◆ **Problem to work on**
Reproduce the following material verbatim, covering only the stretch from the line containing "Image resolution: width=358" through the line containing "pos(125,27)", with both of those lines included.

————

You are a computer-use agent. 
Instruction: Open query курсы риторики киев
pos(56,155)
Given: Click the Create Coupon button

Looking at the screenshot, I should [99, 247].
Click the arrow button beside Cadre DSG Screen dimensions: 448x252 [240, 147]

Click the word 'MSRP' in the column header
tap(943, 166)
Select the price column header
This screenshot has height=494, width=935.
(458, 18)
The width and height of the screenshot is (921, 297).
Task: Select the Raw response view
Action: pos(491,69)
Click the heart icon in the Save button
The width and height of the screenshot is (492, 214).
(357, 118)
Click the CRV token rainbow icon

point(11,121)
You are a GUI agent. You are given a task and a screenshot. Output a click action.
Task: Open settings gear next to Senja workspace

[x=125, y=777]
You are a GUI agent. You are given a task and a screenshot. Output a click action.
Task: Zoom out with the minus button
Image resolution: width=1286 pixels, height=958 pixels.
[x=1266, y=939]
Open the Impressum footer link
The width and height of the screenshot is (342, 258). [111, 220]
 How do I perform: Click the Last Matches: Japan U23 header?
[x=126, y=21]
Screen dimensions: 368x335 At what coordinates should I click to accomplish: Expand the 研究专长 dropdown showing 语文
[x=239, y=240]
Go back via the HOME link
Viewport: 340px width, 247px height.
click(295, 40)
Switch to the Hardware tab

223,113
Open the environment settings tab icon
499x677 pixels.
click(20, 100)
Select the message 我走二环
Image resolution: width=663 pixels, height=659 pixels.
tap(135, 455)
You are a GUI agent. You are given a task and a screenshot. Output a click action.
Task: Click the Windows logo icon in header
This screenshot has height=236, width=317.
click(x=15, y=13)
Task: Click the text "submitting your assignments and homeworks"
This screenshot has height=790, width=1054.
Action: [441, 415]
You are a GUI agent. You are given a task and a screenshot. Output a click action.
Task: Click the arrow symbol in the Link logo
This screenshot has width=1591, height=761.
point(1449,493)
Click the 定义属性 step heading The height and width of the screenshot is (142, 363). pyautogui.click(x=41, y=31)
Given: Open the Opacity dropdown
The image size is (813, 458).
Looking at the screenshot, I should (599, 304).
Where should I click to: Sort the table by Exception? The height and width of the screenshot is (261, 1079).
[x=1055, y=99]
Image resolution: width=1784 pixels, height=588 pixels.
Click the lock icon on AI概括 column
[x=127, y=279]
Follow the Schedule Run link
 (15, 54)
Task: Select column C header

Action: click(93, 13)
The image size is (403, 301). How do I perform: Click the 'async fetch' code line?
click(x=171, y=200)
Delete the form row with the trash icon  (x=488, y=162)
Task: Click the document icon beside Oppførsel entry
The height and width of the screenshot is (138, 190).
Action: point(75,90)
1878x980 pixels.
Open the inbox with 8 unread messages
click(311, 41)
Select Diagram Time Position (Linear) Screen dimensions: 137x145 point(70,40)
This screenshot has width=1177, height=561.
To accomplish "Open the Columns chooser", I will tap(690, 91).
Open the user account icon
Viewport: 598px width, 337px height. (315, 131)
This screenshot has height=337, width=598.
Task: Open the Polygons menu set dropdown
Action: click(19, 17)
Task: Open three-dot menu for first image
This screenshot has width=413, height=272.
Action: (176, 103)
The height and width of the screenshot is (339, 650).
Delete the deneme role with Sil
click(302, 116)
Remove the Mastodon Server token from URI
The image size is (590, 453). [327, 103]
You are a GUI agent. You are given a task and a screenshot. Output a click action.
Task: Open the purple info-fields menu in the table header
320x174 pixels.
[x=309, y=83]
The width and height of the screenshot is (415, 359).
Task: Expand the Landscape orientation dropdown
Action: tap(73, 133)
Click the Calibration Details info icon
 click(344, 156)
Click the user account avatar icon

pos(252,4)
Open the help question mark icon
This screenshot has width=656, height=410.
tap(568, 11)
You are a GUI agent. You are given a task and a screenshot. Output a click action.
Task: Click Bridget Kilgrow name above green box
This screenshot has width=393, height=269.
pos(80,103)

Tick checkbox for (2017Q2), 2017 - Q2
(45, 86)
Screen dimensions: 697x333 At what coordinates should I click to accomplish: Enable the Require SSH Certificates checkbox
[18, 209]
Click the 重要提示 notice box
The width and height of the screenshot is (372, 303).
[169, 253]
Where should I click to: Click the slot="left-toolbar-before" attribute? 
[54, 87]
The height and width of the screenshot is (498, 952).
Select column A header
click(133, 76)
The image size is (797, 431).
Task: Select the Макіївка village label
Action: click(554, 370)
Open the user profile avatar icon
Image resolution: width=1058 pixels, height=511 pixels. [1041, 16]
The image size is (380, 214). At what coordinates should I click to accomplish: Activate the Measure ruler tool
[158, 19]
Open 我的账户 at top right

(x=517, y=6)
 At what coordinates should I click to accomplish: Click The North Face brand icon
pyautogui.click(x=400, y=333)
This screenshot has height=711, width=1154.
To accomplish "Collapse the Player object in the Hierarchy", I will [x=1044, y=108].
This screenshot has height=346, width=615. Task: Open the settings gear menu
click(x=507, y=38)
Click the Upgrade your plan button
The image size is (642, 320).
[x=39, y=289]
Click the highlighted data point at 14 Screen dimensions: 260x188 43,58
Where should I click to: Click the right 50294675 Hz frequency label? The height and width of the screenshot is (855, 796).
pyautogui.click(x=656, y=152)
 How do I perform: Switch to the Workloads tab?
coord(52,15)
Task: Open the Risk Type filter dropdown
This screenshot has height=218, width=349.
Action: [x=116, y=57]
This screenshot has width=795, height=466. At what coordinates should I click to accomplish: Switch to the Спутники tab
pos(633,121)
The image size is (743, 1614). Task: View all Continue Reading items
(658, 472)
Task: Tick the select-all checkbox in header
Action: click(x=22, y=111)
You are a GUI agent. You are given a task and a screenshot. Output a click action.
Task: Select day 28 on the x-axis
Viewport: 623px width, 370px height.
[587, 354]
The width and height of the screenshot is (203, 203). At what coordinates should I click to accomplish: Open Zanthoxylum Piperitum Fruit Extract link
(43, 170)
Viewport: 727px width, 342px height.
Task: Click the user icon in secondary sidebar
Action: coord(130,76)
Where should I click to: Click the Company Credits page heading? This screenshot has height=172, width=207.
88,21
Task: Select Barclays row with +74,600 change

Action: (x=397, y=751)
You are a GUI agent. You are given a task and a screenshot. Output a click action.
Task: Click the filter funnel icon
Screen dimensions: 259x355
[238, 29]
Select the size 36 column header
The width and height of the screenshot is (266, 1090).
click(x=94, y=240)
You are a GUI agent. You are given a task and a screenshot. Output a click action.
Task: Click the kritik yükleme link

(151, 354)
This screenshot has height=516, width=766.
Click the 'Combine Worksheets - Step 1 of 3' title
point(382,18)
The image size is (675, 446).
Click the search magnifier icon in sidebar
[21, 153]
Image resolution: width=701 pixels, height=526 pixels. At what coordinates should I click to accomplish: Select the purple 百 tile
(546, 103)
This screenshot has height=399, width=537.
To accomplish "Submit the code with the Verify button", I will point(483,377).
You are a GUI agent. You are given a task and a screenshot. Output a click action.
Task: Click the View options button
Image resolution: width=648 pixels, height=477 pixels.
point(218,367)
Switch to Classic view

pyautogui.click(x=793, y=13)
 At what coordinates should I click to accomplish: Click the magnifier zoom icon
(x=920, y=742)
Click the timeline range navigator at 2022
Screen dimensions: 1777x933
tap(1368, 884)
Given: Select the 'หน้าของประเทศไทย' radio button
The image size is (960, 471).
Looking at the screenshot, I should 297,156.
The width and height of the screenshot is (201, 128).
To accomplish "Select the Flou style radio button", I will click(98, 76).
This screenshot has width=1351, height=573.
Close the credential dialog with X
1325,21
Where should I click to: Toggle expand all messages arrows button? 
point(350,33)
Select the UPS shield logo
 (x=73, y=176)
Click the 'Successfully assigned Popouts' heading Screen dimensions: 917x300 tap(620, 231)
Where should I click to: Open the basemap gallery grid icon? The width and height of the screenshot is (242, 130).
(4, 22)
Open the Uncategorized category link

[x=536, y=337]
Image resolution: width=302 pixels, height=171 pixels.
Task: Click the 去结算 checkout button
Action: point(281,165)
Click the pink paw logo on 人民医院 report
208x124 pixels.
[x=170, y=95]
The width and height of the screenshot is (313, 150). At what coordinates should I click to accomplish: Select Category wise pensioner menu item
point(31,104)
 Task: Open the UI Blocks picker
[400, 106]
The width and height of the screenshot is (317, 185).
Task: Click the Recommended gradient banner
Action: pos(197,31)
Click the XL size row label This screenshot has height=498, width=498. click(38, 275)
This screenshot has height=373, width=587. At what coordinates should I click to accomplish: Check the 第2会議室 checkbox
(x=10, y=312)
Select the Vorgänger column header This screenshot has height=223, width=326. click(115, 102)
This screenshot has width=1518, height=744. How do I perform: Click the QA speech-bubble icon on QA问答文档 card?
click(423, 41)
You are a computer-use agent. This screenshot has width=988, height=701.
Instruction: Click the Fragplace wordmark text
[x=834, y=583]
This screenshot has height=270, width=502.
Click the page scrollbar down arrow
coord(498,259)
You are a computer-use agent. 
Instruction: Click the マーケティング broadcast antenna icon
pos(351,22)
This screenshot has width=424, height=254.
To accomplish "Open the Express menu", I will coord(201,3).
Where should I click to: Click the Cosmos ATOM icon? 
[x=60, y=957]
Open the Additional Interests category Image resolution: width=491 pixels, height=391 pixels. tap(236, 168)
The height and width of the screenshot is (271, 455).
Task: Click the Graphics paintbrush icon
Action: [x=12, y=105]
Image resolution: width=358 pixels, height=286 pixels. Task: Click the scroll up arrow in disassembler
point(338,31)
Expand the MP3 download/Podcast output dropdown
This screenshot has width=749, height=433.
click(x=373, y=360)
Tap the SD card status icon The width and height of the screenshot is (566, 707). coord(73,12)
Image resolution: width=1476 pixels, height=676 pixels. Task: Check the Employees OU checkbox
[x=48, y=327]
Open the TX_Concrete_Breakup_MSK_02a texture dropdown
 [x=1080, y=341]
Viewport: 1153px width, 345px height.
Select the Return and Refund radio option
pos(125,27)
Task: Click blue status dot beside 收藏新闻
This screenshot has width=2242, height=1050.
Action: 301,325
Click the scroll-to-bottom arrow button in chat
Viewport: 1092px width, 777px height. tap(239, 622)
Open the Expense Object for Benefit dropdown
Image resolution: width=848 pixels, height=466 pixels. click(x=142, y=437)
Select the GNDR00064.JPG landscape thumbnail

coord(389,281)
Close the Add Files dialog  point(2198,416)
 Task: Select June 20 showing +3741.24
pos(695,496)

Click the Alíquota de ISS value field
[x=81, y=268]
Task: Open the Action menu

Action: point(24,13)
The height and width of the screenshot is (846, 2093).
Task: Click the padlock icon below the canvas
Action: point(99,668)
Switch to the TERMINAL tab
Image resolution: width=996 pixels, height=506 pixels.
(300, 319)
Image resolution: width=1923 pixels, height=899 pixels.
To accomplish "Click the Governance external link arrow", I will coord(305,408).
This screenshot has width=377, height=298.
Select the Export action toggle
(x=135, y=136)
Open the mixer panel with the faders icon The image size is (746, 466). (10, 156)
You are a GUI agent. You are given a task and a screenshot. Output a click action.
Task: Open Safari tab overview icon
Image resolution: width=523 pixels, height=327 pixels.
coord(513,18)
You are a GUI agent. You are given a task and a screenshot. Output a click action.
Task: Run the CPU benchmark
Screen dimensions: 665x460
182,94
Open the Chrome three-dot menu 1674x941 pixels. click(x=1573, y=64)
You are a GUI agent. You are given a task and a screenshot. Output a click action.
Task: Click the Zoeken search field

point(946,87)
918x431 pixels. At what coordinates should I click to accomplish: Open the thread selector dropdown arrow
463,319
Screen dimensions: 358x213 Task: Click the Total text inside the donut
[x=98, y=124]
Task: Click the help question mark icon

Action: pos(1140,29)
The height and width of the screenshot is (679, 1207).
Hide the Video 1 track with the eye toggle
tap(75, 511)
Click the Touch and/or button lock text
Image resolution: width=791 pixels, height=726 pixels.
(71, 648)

————

◆ **Answer in full**
Image resolution: width=358 pixels, height=286 pixels. Task: Click the scroll up arrow in disassembler
point(338,31)
Expand the MP3 download/Podcast output dropdown
This screenshot has width=749, height=433.
click(x=373, y=360)
Tap the SD card status icon The width and height of the screenshot is (566, 707). coord(73,12)
Image resolution: width=1476 pixels, height=676 pixels. Task: Check the Employees OU checkbox
[x=48, y=327]
Open the TX_Concrete_Breakup_MSK_02a texture dropdown
 [x=1080, y=341]
Viewport: 1153px width, 345px height.
Select the Return and Refund radio option
pos(125,27)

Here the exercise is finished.